====== Provided data

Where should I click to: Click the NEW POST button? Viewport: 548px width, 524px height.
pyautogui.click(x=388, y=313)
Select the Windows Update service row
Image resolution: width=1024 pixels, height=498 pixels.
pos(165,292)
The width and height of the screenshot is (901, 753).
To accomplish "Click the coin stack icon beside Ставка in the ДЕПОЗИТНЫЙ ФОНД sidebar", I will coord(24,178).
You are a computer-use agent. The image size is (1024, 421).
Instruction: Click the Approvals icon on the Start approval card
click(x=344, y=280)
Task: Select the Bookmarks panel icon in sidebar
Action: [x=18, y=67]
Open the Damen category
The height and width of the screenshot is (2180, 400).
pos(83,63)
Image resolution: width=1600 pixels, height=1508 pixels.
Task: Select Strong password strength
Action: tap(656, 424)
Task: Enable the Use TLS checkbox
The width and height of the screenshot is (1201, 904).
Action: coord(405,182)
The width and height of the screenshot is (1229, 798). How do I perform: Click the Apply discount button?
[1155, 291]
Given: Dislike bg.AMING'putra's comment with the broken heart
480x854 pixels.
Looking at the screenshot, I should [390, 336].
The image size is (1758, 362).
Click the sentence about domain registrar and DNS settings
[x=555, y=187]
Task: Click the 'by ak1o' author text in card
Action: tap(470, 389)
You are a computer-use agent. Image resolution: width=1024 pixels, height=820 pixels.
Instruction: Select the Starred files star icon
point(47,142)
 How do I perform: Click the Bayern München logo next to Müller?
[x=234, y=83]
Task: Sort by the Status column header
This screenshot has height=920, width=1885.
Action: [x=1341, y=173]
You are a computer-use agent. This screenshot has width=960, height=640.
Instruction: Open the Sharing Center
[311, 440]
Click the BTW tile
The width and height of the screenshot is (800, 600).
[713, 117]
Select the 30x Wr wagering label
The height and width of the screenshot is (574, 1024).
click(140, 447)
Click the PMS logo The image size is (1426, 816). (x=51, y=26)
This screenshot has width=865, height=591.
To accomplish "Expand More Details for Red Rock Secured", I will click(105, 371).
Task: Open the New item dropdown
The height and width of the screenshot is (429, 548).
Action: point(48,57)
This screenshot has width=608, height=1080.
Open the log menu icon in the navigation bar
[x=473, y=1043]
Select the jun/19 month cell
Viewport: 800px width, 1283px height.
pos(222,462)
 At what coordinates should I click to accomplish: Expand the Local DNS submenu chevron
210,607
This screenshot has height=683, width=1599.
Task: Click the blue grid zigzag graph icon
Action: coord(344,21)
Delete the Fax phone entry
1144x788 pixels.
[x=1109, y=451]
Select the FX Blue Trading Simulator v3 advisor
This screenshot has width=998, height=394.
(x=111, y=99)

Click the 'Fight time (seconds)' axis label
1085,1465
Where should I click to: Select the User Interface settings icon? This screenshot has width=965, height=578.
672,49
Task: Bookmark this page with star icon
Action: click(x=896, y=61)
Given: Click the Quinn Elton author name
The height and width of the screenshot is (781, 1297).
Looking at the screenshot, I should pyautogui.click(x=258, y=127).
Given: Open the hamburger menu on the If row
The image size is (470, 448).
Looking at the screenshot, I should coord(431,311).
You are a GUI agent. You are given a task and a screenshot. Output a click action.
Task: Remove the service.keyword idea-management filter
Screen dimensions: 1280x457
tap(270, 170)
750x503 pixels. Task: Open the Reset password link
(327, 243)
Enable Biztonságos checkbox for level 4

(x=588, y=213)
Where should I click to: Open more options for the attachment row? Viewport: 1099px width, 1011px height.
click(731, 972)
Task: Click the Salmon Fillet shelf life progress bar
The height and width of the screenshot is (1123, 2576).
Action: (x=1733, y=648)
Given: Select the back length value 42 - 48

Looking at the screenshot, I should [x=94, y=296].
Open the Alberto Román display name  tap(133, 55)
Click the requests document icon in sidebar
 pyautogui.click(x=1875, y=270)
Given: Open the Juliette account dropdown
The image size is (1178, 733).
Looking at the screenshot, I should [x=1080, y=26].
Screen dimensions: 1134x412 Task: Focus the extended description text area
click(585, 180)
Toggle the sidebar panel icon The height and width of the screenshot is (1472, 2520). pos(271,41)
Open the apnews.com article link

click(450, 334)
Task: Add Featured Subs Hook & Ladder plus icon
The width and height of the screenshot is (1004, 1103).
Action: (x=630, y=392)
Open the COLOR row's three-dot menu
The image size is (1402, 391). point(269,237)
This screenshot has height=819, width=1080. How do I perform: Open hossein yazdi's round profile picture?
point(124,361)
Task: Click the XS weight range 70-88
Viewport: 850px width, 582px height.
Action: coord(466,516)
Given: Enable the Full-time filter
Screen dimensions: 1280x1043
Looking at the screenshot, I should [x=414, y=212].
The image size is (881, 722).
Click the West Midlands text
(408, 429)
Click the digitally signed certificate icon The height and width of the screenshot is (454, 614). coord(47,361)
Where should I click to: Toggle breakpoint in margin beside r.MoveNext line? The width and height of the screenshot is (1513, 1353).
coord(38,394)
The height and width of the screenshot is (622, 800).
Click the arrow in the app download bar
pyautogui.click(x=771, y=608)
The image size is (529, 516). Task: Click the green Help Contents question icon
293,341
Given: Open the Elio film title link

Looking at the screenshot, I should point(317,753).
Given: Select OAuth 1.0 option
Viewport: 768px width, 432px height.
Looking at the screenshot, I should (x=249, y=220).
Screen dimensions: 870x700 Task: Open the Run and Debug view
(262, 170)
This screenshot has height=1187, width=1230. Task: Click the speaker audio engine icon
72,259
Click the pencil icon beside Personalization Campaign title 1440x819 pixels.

============

Task prompt
Copy out each record exactly as given, omitting none.

Response to this task
Where should I click to: Click the NEW POST button? Viewport: 548px width, 524px height.
pyautogui.click(x=388, y=313)
Select the Windows Update service row
Image resolution: width=1024 pixels, height=498 pixels.
pos(165,292)
The width and height of the screenshot is (901, 753).
To accomplish "Click the coin stack icon beside Ставка in the ДЕПОЗИТНЫЙ ФОНД sidebar", I will coord(24,178).
You are a computer-use agent. The image size is (1024, 421).
Instruction: Click the Approvals icon on the Start approval card
click(x=344, y=280)
Task: Select the Bookmarks panel icon in sidebar
Action: [x=18, y=67]
Open the Damen category
The height and width of the screenshot is (2180, 400).
pos(83,63)
Image resolution: width=1600 pixels, height=1508 pixels.
Task: Select Strong password strength
Action: tap(656, 424)
Task: Enable the Use TLS checkbox
The width and height of the screenshot is (1201, 904).
Action: coord(405,182)
The width and height of the screenshot is (1229, 798). How do I perform: Click the Apply discount button?
[1155, 291]
Given: Dislike bg.AMING'putra's comment with the broken heart
480x854 pixels.
Looking at the screenshot, I should [390, 336].
The image size is (1758, 362).
Click the sentence about domain registrar and DNS settings
[x=555, y=187]
Task: Click the 'by ak1o' author text in card
Action: tap(470, 389)
You are a computer-use agent. Image resolution: width=1024 pixels, height=820 pixels.
Instruction: Select the Starred files star icon
point(47,142)
 How do I perform: Click the Bayern München logo next to Müller?
[x=234, y=83]
Task: Sort by the Status column header
This screenshot has height=920, width=1885.
Action: [x=1341, y=173]
You are a computer-use agent. This screenshot has width=960, height=640.
Instruction: Open the Sharing Center
[311, 440]
Click the BTW tile
The width and height of the screenshot is (800, 600).
[713, 117]
Select the 30x Wr wagering label
The height and width of the screenshot is (574, 1024).
click(140, 447)
Click the PMS logo The image size is (1426, 816). (x=51, y=26)
This screenshot has width=865, height=591.
To accomplish "Expand More Details for Red Rock Secured", I will click(105, 371).
Task: Open the New item dropdown
The height and width of the screenshot is (429, 548).
Action: point(48,57)
This screenshot has width=608, height=1080.
Open the log menu icon in the navigation bar
[x=473, y=1043]
Select the jun/19 month cell
Viewport: 800px width, 1283px height.
pos(222,462)
 At what coordinates should I click to accomplish: Expand the Local DNS submenu chevron
210,607
This screenshot has height=683, width=1599.
Task: Click the blue grid zigzag graph icon
Action: coord(344,21)
Delete the Fax phone entry
1144x788 pixels.
[x=1109, y=451]
Select the FX Blue Trading Simulator v3 advisor
This screenshot has width=998, height=394.
(x=111, y=99)

Click the 'Fight time (seconds)' axis label
1085,1465
Where should I click to: Select the User Interface settings icon? This screenshot has width=965, height=578.
672,49
Task: Bookmark this page with star icon
Action: click(x=896, y=61)
Given: Click the Quinn Elton author name
The height and width of the screenshot is (781, 1297).
Looking at the screenshot, I should pyautogui.click(x=258, y=127).
Given: Open the hamburger menu on the If row
The image size is (470, 448).
Looking at the screenshot, I should coord(431,311).
You are a GUI agent. You are given a task and a screenshot. Output a click action.
Task: Remove the service.keyword idea-management filter
Screen dimensions: 1280x457
tap(270, 170)
750x503 pixels. Task: Open the Reset password link
(327, 243)
Enable Biztonságos checkbox for level 4

(x=588, y=213)
Where should I click to: Open more options for the attachment row? Viewport: 1099px width, 1011px height.
click(731, 972)
Task: Click the Salmon Fillet shelf life progress bar
The height and width of the screenshot is (1123, 2576).
Action: (x=1733, y=648)
Given: Select the back length value 42 - 48

Looking at the screenshot, I should [x=94, y=296].
Open the Alberto Román display name  tap(133, 55)
Click the requests document icon in sidebar
 pyautogui.click(x=1875, y=270)
Given: Open the Juliette account dropdown
The image size is (1178, 733).
Looking at the screenshot, I should [x=1080, y=26].
Screen dimensions: 1134x412 Task: Focus the extended description text area
click(585, 180)
Toggle the sidebar panel icon The height and width of the screenshot is (1472, 2520). pos(271,41)
Open the apnews.com article link

click(450, 334)
Task: Add Featured Subs Hook & Ladder plus icon
The width and height of the screenshot is (1004, 1103).
Action: (x=630, y=392)
Open the COLOR row's three-dot menu
The image size is (1402, 391). point(269,237)
This screenshot has height=819, width=1080. How do I perform: Open hossein yazdi's round profile picture?
point(124,361)
Task: Click the XS weight range 70-88
Viewport: 850px width, 582px height.
Action: coord(466,516)
Given: Enable the Full-time filter
Screen dimensions: 1280x1043
Looking at the screenshot, I should [x=414, y=212].
The image size is (881, 722).
Click the West Midlands text
(408, 429)
Click the digitally signed certificate icon The height and width of the screenshot is (454, 614). coord(47,361)
Where should I click to: Toggle breakpoint in margin beside r.MoveNext line? The width and height of the screenshot is (1513, 1353).
coord(38,394)
The height and width of the screenshot is (622, 800).
Click the arrow in the app download bar
pyautogui.click(x=771, y=608)
The image size is (529, 516). Task: Click the green Help Contents question icon
293,341
Given: Open the Elio film title link

Looking at the screenshot, I should point(317,753).
Given: Select OAuth 1.0 option
Viewport: 768px width, 432px height.
Looking at the screenshot, I should (x=249, y=220).
Screen dimensions: 870x700 Task: Open the Run and Debug view
(262, 170)
This screenshot has height=1187, width=1230. Task: Click the speaker audio engine icon
72,259
Click the pencil icon beside Personalization Campaign title 1440x819 pixels.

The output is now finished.